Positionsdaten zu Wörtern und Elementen

______________________________

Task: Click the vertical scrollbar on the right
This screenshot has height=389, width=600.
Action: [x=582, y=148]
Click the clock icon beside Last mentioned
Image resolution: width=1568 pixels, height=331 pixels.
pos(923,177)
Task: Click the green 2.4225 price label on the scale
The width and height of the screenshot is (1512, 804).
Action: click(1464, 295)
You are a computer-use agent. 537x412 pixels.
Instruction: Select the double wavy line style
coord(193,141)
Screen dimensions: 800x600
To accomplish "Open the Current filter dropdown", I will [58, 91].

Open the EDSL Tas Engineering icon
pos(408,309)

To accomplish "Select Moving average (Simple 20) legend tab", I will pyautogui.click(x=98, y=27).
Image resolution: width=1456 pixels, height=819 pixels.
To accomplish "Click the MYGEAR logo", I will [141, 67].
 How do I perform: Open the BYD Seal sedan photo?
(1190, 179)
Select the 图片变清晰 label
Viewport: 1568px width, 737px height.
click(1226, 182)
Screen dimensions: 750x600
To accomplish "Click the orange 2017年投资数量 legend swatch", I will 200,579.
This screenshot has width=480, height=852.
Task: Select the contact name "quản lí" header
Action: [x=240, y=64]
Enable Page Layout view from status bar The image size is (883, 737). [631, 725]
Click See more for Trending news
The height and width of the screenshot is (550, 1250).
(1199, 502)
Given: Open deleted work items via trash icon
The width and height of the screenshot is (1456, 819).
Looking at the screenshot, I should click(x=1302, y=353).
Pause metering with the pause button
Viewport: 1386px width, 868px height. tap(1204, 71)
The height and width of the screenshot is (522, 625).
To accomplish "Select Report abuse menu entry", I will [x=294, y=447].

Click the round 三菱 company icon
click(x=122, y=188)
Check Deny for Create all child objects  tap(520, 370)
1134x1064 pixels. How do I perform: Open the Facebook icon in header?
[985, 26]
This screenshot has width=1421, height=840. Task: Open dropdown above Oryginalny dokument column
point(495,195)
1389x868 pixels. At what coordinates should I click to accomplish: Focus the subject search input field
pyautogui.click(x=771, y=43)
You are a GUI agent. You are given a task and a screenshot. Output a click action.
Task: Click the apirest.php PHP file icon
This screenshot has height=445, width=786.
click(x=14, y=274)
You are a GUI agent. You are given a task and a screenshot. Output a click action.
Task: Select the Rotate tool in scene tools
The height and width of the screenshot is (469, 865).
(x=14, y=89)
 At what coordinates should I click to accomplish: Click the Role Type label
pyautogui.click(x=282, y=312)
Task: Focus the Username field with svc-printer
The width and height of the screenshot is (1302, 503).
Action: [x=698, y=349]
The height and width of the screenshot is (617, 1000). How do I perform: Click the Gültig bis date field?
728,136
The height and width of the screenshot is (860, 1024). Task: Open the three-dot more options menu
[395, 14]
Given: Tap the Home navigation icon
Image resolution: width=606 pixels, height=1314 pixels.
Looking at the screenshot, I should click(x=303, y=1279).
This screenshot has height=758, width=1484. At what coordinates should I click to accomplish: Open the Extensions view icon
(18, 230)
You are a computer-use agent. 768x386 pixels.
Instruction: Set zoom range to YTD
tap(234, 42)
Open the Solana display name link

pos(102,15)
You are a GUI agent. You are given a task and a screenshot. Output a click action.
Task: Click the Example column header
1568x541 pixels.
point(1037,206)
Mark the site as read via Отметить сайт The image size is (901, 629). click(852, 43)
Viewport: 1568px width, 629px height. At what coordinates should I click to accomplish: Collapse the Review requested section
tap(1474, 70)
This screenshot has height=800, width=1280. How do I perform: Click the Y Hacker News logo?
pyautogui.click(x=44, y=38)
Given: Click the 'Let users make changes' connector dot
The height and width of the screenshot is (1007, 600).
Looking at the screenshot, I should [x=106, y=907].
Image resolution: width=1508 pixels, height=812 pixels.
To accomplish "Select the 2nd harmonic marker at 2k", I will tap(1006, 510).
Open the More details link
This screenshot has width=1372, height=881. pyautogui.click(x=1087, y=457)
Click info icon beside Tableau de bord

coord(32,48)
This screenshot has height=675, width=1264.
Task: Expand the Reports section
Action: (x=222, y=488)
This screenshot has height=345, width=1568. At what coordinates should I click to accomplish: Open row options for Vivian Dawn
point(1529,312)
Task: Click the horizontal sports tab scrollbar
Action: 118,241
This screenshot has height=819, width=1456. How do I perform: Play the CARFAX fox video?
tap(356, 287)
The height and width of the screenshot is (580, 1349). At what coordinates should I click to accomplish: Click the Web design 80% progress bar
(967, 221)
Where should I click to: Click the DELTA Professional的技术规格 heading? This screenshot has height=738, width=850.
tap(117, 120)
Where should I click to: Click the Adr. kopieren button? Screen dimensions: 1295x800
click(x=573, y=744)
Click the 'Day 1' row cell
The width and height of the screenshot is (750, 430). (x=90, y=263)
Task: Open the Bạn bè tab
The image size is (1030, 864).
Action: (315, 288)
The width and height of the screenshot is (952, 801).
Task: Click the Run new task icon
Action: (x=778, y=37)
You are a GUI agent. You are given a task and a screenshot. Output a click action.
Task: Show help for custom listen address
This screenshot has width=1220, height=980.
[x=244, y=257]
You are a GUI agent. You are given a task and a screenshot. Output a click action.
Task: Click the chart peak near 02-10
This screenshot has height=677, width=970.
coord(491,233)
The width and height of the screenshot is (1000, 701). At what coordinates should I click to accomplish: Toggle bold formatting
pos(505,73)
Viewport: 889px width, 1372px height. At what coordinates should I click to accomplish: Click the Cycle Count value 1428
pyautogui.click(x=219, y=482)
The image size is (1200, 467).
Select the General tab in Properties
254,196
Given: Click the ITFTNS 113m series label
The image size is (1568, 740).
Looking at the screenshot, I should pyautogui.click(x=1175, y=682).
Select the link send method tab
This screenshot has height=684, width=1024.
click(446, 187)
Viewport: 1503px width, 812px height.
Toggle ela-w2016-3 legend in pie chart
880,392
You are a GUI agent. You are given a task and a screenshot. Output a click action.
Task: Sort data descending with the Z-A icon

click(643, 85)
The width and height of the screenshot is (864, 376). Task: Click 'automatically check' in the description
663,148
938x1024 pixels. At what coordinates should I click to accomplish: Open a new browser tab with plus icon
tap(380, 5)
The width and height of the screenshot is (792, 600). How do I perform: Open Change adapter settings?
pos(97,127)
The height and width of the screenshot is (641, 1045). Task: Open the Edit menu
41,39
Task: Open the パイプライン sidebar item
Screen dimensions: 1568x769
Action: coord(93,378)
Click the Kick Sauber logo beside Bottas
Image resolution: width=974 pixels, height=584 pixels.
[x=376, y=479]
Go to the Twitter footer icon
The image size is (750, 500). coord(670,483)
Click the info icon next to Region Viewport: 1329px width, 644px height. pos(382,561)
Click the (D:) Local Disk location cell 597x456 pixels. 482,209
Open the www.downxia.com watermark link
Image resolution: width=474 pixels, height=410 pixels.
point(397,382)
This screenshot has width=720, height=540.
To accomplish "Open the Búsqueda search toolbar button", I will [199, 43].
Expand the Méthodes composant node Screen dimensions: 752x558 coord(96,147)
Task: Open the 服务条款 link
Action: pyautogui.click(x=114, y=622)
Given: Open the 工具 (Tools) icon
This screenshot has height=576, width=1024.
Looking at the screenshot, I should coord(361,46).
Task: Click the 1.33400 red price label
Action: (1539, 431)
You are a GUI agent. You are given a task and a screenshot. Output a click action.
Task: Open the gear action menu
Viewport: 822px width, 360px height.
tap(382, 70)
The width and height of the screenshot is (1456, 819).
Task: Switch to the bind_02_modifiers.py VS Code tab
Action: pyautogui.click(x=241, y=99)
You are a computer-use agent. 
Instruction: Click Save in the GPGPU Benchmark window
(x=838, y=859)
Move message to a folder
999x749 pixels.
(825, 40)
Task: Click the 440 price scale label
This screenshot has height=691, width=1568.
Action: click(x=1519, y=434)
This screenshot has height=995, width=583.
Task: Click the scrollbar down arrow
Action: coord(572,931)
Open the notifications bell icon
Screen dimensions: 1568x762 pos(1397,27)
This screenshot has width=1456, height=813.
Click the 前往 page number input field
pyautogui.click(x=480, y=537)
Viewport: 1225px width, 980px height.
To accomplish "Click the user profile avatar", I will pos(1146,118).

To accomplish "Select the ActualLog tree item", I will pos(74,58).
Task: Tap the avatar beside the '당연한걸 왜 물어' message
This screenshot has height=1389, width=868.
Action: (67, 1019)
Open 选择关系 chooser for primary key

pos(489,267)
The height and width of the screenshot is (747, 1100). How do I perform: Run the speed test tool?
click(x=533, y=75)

______________________________

Aufgabenstellung
Kannst du die Datensätze vom Anfang bis einschließlich der Zeile mit „click(x=122, y=188)“ Wort für Wort wiedergeben? Beide Grenzzeilen gehören dazu.

Vollständige Antwort
Task: Click the vertical scrollbar on the right
This screenshot has height=389, width=600.
Action: [x=582, y=148]
Click the clock icon beside Last mentioned
Image resolution: width=1568 pixels, height=331 pixels.
pos(923,177)
Task: Click the green 2.4225 price label on the scale
The width and height of the screenshot is (1512, 804).
Action: click(1464, 295)
You are a computer-use agent. 537x412 pixels.
Instruction: Select the double wavy line style
coord(193,141)
Screen dimensions: 800x600
To accomplish "Open the Current filter dropdown", I will [58, 91].

Open the EDSL Tas Engineering icon
pos(408,309)

To accomplish "Select Moving average (Simple 20) legend tab", I will pyautogui.click(x=98, y=27).
Image resolution: width=1456 pixels, height=819 pixels.
To accomplish "Click the MYGEAR logo", I will [141, 67].
 How do I perform: Open the BYD Seal sedan photo?
(1190, 179)
Select the 图片变清晰 label
Viewport: 1568px width, 737px height.
click(1226, 182)
Screen dimensions: 750x600
To accomplish "Click the orange 2017年投资数量 legend swatch", I will 200,579.
This screenshot has width=480, height=852.
Task: Select the contact name "quản lí" header
Action: [x=240, y=64]
Enable Page Layout view from status bar The image size is (883, 737). [631, 725]
Click See more for Trending news
The height and width of the screenshot is (550, 1250).
(1199, 502)
Given: Open deleted work items via trash icon
The width and height of the screenshot is (1456, 819).
Looking at the screenshot, I should click(x=1302, y=353).
Pause metering with the pause button
Viewport: 1386px width, 868px height. tap(1204, 71)
The height and width of the screenshot is (522, 625).
To accomplish "Select Report abuse menu entry", I will [x=294, y=447].

Click the round 三菱 company icon
click(x=122, y=188)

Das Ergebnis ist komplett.